Autre élément notable, selon le sondeur : la popularité transpartisane du ministre. « Elle s’assoit à la fois sur les sympathisants socialistes et Les Républicains comme c’est le cas chez Manuel Valls ou Alain Juppé ».

« Un atout pour Hollande »

« C’est quelqu’un de courageux, d’enthousiaste, franc du collier. Qui essaye de faire bouger le cocotier. D’un point de vue de la com’, il s’est bien débrouillé. Il apparaît moderne par rapport au reste du gouvernement et plaît notamment aux centristes et à la droite », reconnaît volontiers Julien Aubert, député Les Républicains du Vaucluse. « Mais on ne peut pas dire qu’il se soit bien débrouillé au Parlement. Il reste le seul ministre qui a eu recours au 49.3 pour passer un texte, c’est un aveu de faiblesse », ajoute son ancien collègue de l’ENA.

Emmanuel Macron est l’une des dernières cartes à jouer pour François Hollande. « Son énergie, sa volonté, sa créativité, sa capacité à sortir des sentiers battus font de lui un élément d’innovation dans le gouvernement », énumère le député PS Olivier Faure. « Indiscutablement, c’est un atout. Pas simplement parce qu’il est jeune et populaire, mais il donne le sentiment d’en avoir encore sous la pédale, de ne pas être fatigué par son année passée à Bercy ».

« Un bilan négatif », pour la gauche du PS

« Il a apporté de la fraîcheur dans l’analyse et du courage. C’est quelqu’un qui vient du secteur privé, qui a vu autre chose que l’administration », se félicite l’économiste libéral Jean-Paul Betbeze. « Il a pris quelques réformes concrètes dont l’économie française avait besoin ». L’économiste loue en ce sens la loi de libéralisation du ministre. « La loi Macron n’est pas une loi globale et théorique. C’est une addition de solutions, de réformes pratiques, que ce soit sur les autobus, les notaires, le travail le dimanche, le marché du travail, etc. »

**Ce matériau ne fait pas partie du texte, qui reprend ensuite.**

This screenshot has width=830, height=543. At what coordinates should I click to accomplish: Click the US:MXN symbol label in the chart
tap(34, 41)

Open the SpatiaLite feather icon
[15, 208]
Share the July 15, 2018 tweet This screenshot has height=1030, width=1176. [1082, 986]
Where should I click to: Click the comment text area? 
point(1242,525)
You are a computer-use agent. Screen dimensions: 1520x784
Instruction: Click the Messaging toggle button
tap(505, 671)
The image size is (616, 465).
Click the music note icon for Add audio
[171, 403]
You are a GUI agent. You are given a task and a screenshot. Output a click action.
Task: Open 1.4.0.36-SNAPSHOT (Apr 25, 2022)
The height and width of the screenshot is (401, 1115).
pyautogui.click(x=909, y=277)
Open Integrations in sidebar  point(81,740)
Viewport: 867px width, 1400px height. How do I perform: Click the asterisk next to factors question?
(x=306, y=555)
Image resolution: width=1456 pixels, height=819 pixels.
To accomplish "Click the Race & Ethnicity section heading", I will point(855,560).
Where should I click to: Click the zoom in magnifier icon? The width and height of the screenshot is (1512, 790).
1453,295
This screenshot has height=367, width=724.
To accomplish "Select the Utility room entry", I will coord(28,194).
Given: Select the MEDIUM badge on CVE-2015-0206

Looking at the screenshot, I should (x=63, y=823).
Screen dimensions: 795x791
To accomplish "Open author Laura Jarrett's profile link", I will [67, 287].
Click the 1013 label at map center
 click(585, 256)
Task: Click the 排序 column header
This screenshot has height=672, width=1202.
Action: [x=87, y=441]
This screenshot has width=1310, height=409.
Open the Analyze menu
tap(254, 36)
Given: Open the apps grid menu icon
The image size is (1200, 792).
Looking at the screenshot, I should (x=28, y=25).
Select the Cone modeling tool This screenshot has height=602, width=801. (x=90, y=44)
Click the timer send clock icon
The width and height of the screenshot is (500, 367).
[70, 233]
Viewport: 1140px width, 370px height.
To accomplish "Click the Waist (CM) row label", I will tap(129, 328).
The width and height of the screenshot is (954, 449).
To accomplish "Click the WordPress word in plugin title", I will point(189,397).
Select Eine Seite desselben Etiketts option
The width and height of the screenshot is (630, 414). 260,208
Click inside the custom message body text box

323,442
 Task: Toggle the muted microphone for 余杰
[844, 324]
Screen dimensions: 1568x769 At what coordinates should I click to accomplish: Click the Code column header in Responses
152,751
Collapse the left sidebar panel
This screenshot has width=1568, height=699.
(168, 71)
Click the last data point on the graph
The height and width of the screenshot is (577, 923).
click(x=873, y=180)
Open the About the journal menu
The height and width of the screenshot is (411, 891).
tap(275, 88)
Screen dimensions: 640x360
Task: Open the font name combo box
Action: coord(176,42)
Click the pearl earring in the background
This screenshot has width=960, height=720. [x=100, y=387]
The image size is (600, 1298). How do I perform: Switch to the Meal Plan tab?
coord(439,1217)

Mais, le ministre de l’Economie fait figure d’épouvantail à la gauche du parti socialiste. « Son bilan est globalement négatif. Il a incarné à l’extrême la dérive libérale du gouvernement. Les résultats ne sont pas au rendez-vous, la croissance est atone, la reconquête industrielle n’est pas là », s’indigne la sénatrice frondeuse, Marie-Noëlle Lienemann. « Il ajoute aussi ce côté provocateur pour la gauche, une idéologie prônant l’épanouissement par le fric détestable du point de vue des valeurs ».